NZEEL Distinguished Lecture 2014
The NZEEL Distinguished Lecture Series annually presents guest speakers from around the globe to discuss the latest developments using cutting-edge techniques in experimental economics.
Topics range from testing new economic mechanisms and markets to assist business or policy makers, through to applications involving diverse topics such as private procurement, financial market regulation and auctioning public resources.
2014 NZEEL Distinguished Lecture:
Blood supply in most countries falls well short of meeting demand. This presentation highlights six scientific studies that Professor Slonim has conducted to better understand motives for volunteerism in general, and donating blood in particular. The studies combine naturally occurring data with natural field experiments. The results show that basic economic principles apply to blood supply (eg offering economic incentives increases supply), despite long-standing beliefs to the contrary, and that the market for blood can be improved using economic design mechanisms.
Robert Slonim is a Professor in the School of Economics at the University of Sydney. Professor Slonim completed his undergraduate and MBA studies at U.C. Berkeley and received his PhD from Duke University in 1995. He was a postdoctural student the University of Pittsburgh from 1996 to 1998 and then joined the Department of Economics at Case Western Reserve University as an Assistant Professor. After being promoted to Associate Professor, Robert Slonim moved to the University of Sydney in 2008 as a chaired professor.

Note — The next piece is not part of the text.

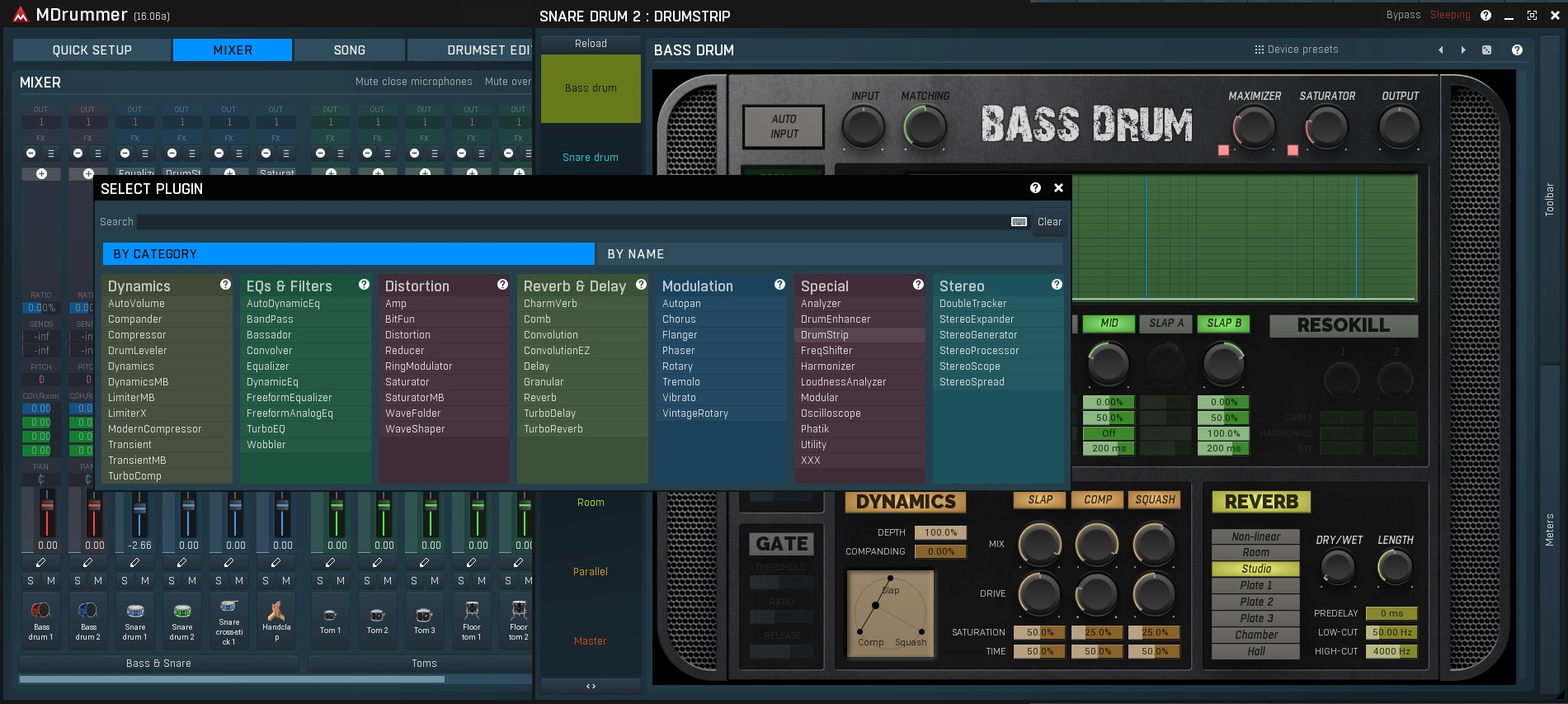Click the random preset dice icon
Viewport: 1568px width, 704px height.
click(1486, 50)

Professor Slonim has published papers in leading journals on a wide range of topics primarily using experimental economics methodology. He has studied the effects of learning in games, endogenous determinants of preferences and conducted an evaluation of an educational natural experiment on economic decision making. He has been very innovative in his use of experimental methods that have both theoretical importance and have also represented important findings for matters of public policy. He is currently working with the Red Cross and blood donation centers around the world to better understand blood donation motivation and behavior.

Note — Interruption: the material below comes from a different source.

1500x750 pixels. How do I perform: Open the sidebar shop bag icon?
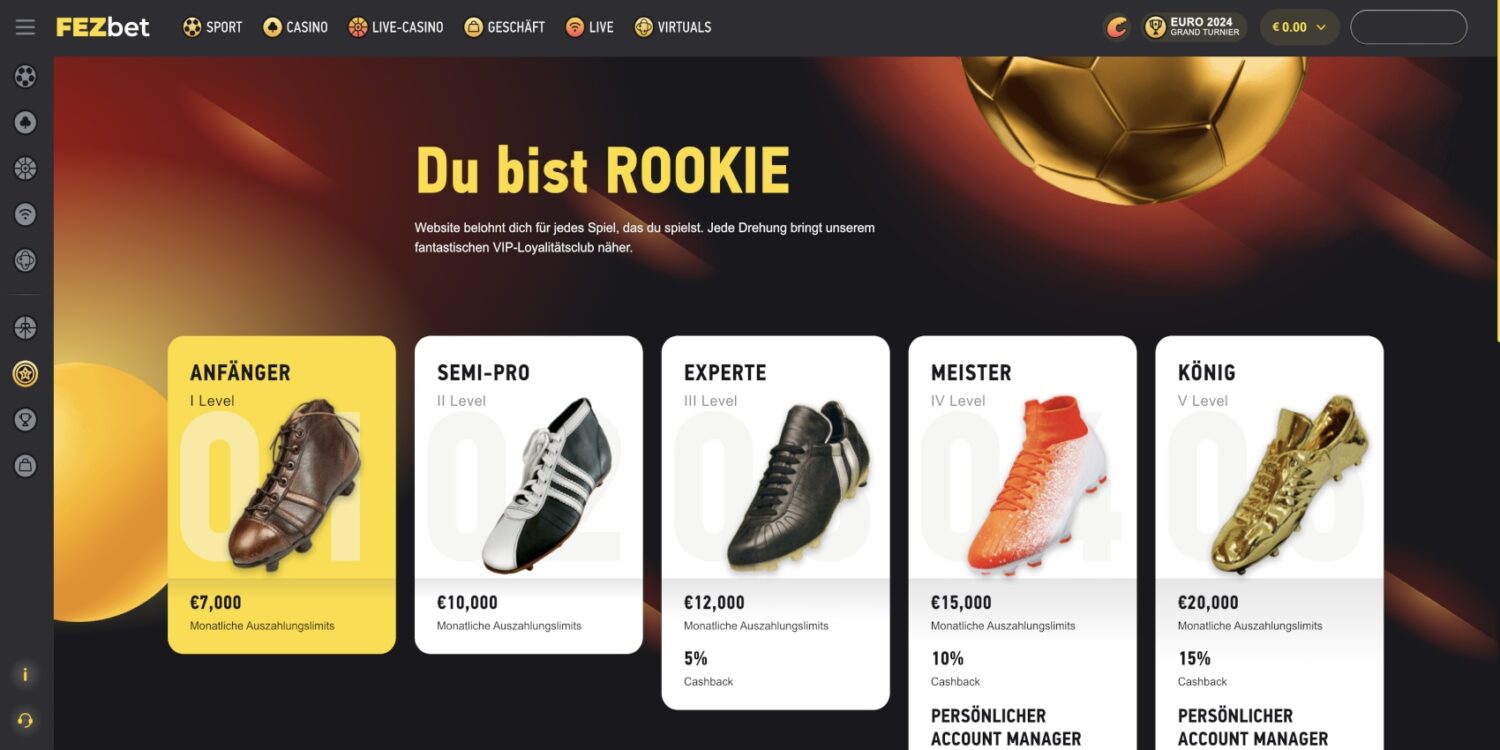(x=25, y=465)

Professor Slonim has been awarded over a dozen competitive grants including two National Science Foundation grants for his research. He recently received a five year Australian Research Council discovery grant for his investigation of determinants of prosocial behavior in the context of blood donations. He is an Advisory Editor at Journal of Risk and Uncertainty and has been recently appointed the Editor of Journal of Economic Science Association. He has published over 30 articles in prestigious international journals, including Science and Econometrica.